Start of PROVIDED DATA

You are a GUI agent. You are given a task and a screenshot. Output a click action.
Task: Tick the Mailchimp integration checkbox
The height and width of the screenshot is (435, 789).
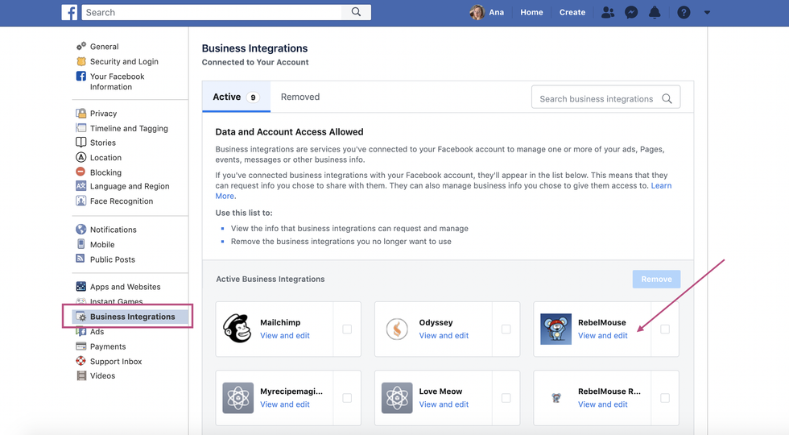[x=347, y=329]
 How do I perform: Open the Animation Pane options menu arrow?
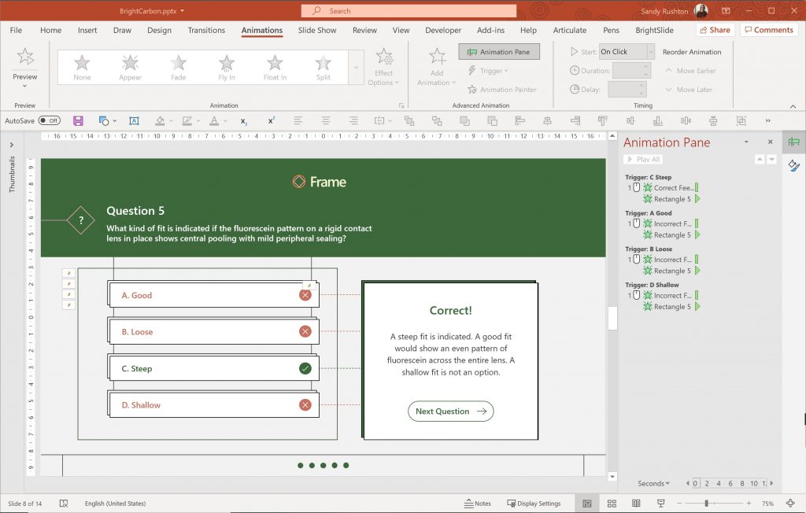[746, 142]
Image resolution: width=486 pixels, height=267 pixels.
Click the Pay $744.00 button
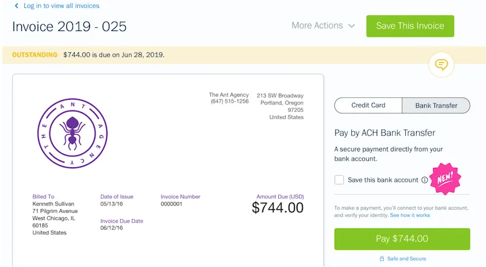[402, 238]
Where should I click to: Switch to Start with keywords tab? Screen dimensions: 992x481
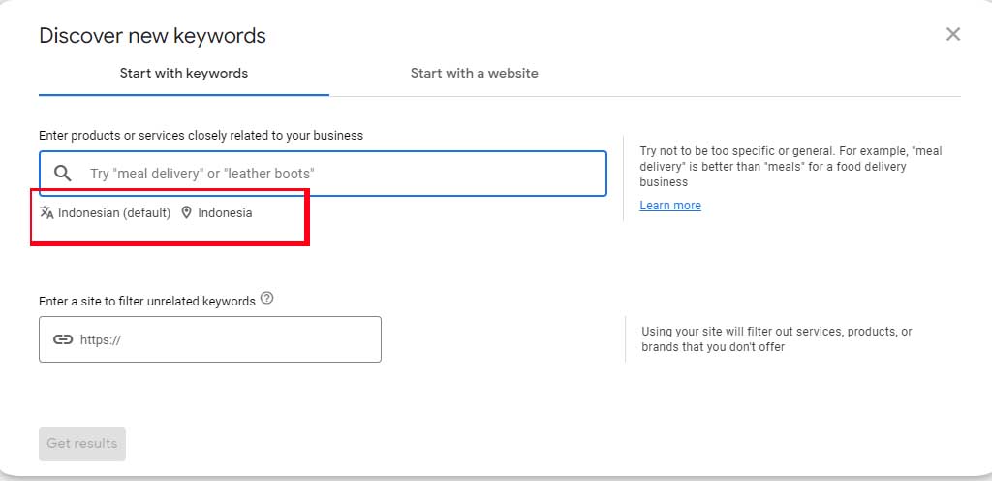pos(184,74)
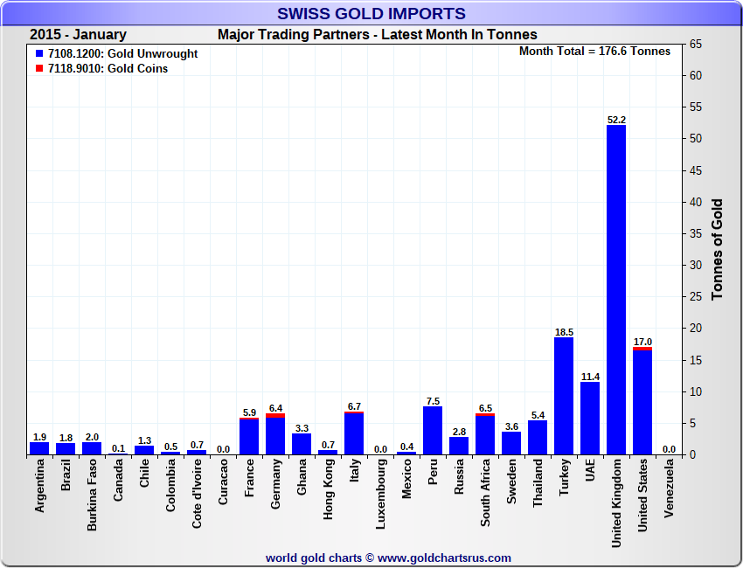Click the 65 tick on the y-axis

(x=698, y=44)
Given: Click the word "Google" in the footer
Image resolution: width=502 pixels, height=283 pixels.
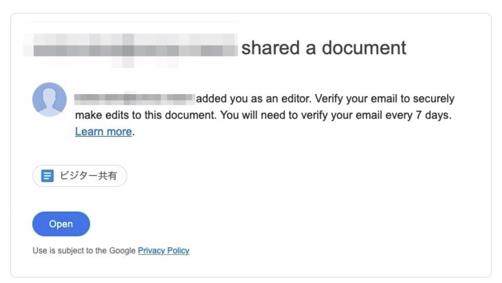Looking at the screenshot, I should (x=122, y=250).
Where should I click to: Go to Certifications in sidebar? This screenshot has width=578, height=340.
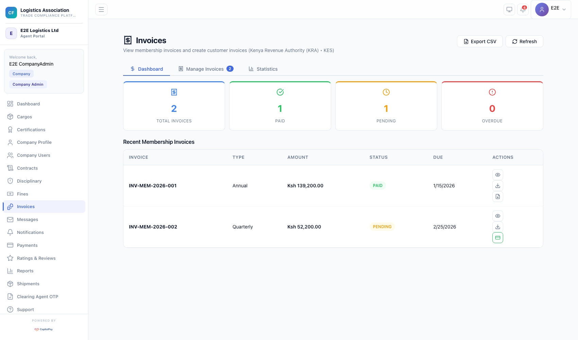pos(31,130)
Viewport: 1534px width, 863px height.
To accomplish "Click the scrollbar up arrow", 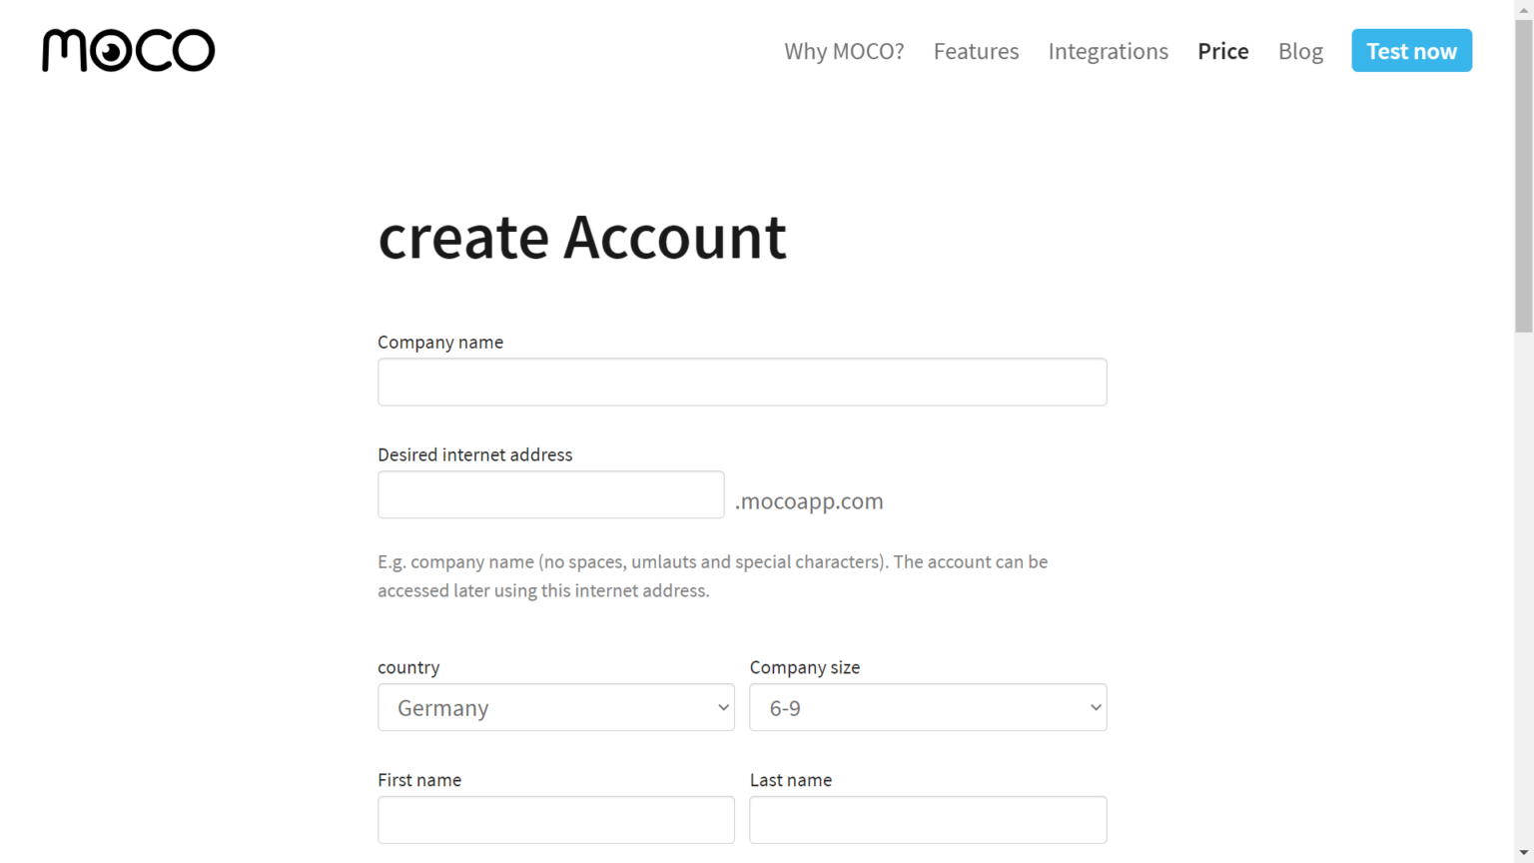I will point(1524,9).
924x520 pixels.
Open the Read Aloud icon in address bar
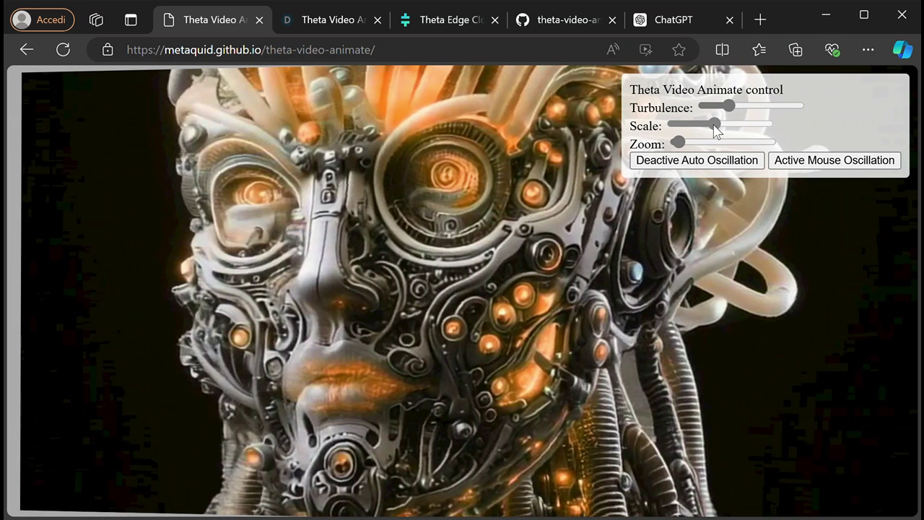click(613, 50)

End of PROVIDED DATA

- WHAT THE TASK REQUIRES -
What is needed is the exact run of lines from the start of the data through the line with "Given: Click the", both ends included, minus the pictures.

- OUTPUT FOR THIS EXERCISE -
You are a GUI agent. You are given a task and a screenshot. Output a click action.
Task: Tick the Mailchimp integration checkbox
The height and width of the screenshot is (435, 789).
[x=347, y=329]
 How do I perform: Open the Animation Pane options menu arrow?
[746, 142]
Image resolution: width=486 pixels, height=267 pixels.
Click the Pay $744.00 button
[402, 238]
Where should I click to: Switch to Start with keywords tab? Screen dimensions: 992x481
pos(184,74)
Click the 65 tick on the y-axis

(x=698, y=44)
Given: Click the word "Google" in the footer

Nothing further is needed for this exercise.